- Descrição da tarefa
Transcreva, sem nenhuma alteração, a parte do texto sobre o plano contra Sérgio Moro que vai de "Sérgio Moro: entenda" até "Presidente Venceslau (SP).".

== Trecho selecionado ==

Plano para sequestrar e matar Sérgio Moro: presos acusados são mortos a facadas dentro de penitenciária. Qual a responsabilidade do Estado?

Plano para sequestrar e matar Sérgio Moro: presos acusados são mortos a facadas dentro de penitenciária. Qual a responsabilidade do Estado?

Hoje veremos acerca do caso envolvendo o Senador Sérgio Moro, bem como as suas implicações no campo da responsabilidade do Estado.

* Marcos Vinícius Manso Lopes Gomes. Defensor Público do estado de São Paulo. Professor de Direito Constitucional do Estratégia Carreiras Jurídicas.

Sérgio Moro

Sérgio Moro: entenda o caso

Em março de 2023, durante a Operação Sequaz, dois indivíduos foram presos, acusados de integrar facção criminosa e planejar matar o senador Sérgio Moro e outras autoridades de segurança pública no Brasil [1].

De acordo com as notícias[2], integrantes do PCC executaram, em junho de 2024, os suspeitos de planejar o sequestro e a morte de Sérgio Moro. A execução foi realizada a facadas na penitenciária de Presidente Venceslau (SP).

Responsabilidade do Estado

No caso envolvendo o Sérgio Moro, aplica-se a responsabilidade civil objetiva do Estado (Teoria do Risco Administrativo), atraindo-se o art. 37, §6º, da Constituição Federal. Vejamos:

Constituição Federal, art. 37, § 6º – “As pessoas jurídicas de direito público e as de direito privado prestadoras de serviços públicos responderão pelos danos que seus agentes, nessa qualidade, causarem a terceiros, assegurado o direito de regresso contra o responsável nos casos de dolo ou culpa”.

O princípio da dignidade da pessoa humana (art. 1º, III, CF) e o princípio da humanização das penas (art. 5º, XLIX, CF) são garantias dos presos nos sistemas prisionais. Assim, busca-se garantir não apenas o mínimo existencial ao preso (atendendo-se as suas necessidades básicas), mas também assegurar sua integridade física e moral. Sérgio moro

O dever de proteção e garantia mínima de segurança pessoal, física e psíquica, dos detentos, trata-se de uma obrigação estatal com fundamento na normativa nacional e internacional. Vejamos:

– Constituição Federal, art. 5º, XLVII, “e”; XLVIII; XLIX;
– Lei 7.210/84 (LEP);
– Arts. 10; 11; 12; 40; 85; 87; 88; Lei 9.455/97 – crime de tortura;
– Lei 12.874/13 – Sistema Nacional de Prevenção e Combate à Tortura, como, também, –
– Pacto Internacional de Direitos Civis e Políticos das Nações Unidas, de 1966, arts. 2; 7; 10; e 14;
– Convenção Americana de Direitos Humanos, de 1969, arts. 5º; 11; 25;
– Convenção da ONU contra Tortura e Outros Tratamentos ou Penas Cruéis, Desumanos ou Degradantes, de 1984;
– Regras Mínimas para o Tratamento de Prisioneiros – adotadas no 1º Congresso das Nações Unidas para a Prevenção ao Crime e Tratamento de Delinquentes, de 1955.

===
== Informações fornecidas ==

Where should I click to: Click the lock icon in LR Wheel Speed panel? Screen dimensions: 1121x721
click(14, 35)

===
== Informações fornecidas ==

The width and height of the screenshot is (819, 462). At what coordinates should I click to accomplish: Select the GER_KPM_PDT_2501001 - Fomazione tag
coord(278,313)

===
== Informações fornecidas ==

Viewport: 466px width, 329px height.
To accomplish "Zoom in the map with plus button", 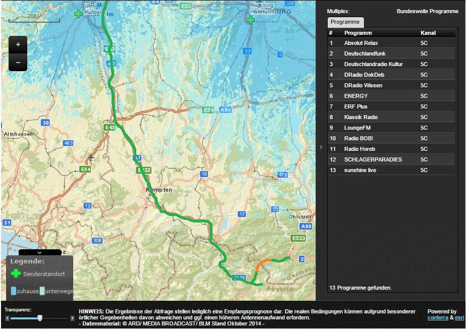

===

- Solução da tarefa
Sérgio Moro: entenda o caso

Em março de 2023, durante a Operação Sequaz, dois indivíduos foram presos, acusados de integrar facção criminosa e planejar matar o senador Sérgio Moro e outras autoridades de segurança pública no Brasil [1].

De acordo com as notícias[2], integrantes do PCC executaram, em junho de 2024, os suspeitos de planejar o sequestro e a morte de Sérgio Moro. A execução foi realizada a facadas na penitenciária de Presidente Venceslau (SP).